**TASK GOAL:**
Only the lines of the data below from the one with "Voornaam (54, 602)" through the one with "Alle ablehnen (1055, 1304)" are wanted. Repeat them exactly.

**MATERIAL SUPPLIED:**
>>>>
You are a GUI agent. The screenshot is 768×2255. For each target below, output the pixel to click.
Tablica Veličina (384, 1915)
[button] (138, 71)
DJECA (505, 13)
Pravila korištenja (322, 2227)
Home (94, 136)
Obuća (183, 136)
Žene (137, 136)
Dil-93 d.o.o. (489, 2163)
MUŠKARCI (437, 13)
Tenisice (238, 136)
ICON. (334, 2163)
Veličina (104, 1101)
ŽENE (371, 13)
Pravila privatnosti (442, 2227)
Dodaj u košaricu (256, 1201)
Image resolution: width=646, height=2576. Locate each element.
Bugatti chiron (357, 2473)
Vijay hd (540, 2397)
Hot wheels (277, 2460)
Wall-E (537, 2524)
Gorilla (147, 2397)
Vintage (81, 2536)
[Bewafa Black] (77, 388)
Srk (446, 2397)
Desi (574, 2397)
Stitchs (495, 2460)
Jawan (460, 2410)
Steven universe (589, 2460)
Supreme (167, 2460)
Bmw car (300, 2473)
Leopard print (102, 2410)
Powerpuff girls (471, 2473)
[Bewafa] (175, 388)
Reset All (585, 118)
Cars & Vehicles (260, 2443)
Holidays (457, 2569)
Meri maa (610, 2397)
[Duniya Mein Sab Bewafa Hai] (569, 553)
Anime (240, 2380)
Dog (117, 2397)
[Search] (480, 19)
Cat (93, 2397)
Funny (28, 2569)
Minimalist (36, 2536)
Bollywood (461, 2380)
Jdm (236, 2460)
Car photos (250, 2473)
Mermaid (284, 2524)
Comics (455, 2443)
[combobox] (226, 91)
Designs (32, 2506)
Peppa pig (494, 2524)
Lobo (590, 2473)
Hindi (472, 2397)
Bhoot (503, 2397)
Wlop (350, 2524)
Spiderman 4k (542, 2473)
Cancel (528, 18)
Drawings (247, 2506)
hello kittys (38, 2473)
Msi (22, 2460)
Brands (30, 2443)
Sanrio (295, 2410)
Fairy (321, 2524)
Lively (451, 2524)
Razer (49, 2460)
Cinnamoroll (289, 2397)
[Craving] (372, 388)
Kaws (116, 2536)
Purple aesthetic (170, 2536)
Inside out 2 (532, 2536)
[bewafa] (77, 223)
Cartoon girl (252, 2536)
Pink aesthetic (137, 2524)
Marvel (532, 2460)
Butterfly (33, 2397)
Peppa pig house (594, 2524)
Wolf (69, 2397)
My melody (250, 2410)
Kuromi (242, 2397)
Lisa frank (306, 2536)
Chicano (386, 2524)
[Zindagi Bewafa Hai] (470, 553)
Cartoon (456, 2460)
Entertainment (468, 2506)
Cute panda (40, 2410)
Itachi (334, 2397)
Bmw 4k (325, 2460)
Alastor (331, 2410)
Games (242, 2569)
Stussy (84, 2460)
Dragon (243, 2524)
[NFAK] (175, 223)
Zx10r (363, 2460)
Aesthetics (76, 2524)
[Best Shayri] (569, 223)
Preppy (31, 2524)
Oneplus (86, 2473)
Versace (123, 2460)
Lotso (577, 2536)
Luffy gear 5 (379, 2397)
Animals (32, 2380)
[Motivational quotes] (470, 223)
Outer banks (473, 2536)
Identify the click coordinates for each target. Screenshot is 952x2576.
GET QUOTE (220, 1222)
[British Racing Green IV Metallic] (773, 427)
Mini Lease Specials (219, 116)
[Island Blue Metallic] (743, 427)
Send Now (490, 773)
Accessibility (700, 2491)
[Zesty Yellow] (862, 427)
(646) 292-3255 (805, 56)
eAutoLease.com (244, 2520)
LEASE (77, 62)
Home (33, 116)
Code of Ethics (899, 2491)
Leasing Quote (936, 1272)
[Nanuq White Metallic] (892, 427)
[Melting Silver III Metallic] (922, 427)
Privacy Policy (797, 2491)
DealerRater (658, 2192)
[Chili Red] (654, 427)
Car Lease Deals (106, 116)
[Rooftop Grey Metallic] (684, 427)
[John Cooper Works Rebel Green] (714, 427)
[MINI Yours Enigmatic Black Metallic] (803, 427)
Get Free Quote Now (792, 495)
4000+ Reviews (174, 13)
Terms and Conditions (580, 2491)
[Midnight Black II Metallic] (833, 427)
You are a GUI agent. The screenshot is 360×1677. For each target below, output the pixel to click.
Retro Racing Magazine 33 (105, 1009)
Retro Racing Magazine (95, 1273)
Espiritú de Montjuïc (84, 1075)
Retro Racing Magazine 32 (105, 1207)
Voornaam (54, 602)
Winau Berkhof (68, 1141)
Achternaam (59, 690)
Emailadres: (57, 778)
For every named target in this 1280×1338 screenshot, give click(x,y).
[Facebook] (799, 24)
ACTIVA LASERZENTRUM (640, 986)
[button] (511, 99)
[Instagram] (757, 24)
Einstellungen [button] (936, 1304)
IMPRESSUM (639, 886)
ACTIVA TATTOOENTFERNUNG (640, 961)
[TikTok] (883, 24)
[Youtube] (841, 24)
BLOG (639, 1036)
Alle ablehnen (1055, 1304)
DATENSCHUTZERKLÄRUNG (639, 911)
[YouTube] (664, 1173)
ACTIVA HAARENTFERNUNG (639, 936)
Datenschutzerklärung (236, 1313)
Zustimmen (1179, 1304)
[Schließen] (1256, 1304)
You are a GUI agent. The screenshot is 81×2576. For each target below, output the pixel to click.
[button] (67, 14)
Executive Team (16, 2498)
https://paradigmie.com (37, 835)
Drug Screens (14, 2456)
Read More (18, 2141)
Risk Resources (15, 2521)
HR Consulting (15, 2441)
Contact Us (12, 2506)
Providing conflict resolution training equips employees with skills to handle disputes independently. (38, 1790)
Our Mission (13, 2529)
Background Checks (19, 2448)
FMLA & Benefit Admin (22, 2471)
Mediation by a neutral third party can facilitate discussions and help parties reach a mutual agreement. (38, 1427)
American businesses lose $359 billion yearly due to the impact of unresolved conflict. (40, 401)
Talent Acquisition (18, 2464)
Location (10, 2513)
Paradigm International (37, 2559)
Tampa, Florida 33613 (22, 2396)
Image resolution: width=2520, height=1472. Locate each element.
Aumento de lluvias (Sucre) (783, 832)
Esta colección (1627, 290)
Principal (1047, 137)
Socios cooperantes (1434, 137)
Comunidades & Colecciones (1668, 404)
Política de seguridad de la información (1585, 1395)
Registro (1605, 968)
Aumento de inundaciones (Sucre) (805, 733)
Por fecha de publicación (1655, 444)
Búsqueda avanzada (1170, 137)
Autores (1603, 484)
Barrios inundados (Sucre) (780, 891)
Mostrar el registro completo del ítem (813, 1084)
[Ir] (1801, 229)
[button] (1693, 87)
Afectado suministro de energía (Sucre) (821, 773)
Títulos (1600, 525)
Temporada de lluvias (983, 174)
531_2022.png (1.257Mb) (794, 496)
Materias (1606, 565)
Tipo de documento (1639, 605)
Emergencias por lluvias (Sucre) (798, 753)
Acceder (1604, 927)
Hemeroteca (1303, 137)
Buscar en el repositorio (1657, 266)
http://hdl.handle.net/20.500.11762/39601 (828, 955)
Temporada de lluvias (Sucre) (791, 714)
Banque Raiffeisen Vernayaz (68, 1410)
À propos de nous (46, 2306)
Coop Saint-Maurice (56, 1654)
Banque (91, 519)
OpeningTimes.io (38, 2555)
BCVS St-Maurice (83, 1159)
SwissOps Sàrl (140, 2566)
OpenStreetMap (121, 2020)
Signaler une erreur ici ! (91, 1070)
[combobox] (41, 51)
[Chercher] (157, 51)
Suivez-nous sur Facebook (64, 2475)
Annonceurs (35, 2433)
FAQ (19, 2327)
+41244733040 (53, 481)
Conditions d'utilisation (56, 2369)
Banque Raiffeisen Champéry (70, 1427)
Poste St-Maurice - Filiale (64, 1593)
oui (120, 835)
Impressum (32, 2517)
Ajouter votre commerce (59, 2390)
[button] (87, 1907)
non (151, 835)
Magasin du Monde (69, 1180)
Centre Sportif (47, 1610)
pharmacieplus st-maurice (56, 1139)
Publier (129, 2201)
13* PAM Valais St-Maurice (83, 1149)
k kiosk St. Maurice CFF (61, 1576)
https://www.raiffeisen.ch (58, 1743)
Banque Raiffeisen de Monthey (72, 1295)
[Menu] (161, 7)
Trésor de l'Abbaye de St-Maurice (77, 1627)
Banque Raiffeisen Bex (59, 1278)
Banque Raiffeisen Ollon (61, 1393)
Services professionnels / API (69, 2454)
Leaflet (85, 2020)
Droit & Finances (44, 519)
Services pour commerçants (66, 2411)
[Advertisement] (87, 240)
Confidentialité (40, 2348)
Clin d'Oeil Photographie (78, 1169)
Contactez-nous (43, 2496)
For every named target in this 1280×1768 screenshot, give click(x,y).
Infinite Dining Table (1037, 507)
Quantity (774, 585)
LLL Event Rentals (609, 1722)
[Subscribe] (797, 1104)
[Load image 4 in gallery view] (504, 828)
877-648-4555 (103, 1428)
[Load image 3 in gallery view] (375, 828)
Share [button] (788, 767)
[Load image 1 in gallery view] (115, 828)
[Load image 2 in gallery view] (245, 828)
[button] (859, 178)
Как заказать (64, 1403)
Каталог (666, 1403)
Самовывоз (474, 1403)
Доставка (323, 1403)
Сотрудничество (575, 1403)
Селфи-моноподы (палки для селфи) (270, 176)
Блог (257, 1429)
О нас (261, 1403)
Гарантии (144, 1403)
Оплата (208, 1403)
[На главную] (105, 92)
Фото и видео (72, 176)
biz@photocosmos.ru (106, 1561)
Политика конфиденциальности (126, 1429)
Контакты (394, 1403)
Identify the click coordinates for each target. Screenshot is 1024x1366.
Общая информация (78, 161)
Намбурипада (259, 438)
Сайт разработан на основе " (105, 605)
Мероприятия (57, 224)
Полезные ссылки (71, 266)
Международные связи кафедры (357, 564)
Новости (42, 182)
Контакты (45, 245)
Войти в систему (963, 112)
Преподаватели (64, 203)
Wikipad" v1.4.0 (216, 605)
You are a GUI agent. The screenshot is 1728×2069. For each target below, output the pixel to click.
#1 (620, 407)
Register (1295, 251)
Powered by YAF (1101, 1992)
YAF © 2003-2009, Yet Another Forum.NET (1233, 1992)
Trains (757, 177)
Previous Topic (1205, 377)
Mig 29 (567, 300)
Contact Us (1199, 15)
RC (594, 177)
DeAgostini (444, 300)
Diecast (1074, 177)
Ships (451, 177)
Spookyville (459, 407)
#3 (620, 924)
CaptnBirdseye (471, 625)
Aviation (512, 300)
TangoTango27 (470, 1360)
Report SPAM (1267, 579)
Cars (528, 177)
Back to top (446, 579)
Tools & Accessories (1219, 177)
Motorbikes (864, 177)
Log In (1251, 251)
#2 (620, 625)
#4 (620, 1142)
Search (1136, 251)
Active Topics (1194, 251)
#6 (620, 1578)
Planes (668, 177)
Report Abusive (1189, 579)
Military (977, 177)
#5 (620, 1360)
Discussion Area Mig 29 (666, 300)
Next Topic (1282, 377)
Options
<<<<
**EXERCISE OUTPUT:**
Voornaam (54, 602)
Winau Berkhof (68, 1141)
Achternaam (59, 690)
Emailadres: (57, 778)
For every named target in this 1280×1338 screenshot, give click(x,y).
[Facebook] (799, 24)
ACTIVA LASERZENTRUM (640, 986)
[button] (511, 99)
[Instagram] (757, 24)
Einstellungen [button] (936, 1304)
IMPRESSUM (639, 886)
ACTIVA TATTOOENTFERNUNG (640, 961)
[TikTok] (883, 24)
[Youtube] (841, 24)
BLOG (639, 1036)
Alle ablehnen (1055, 1304)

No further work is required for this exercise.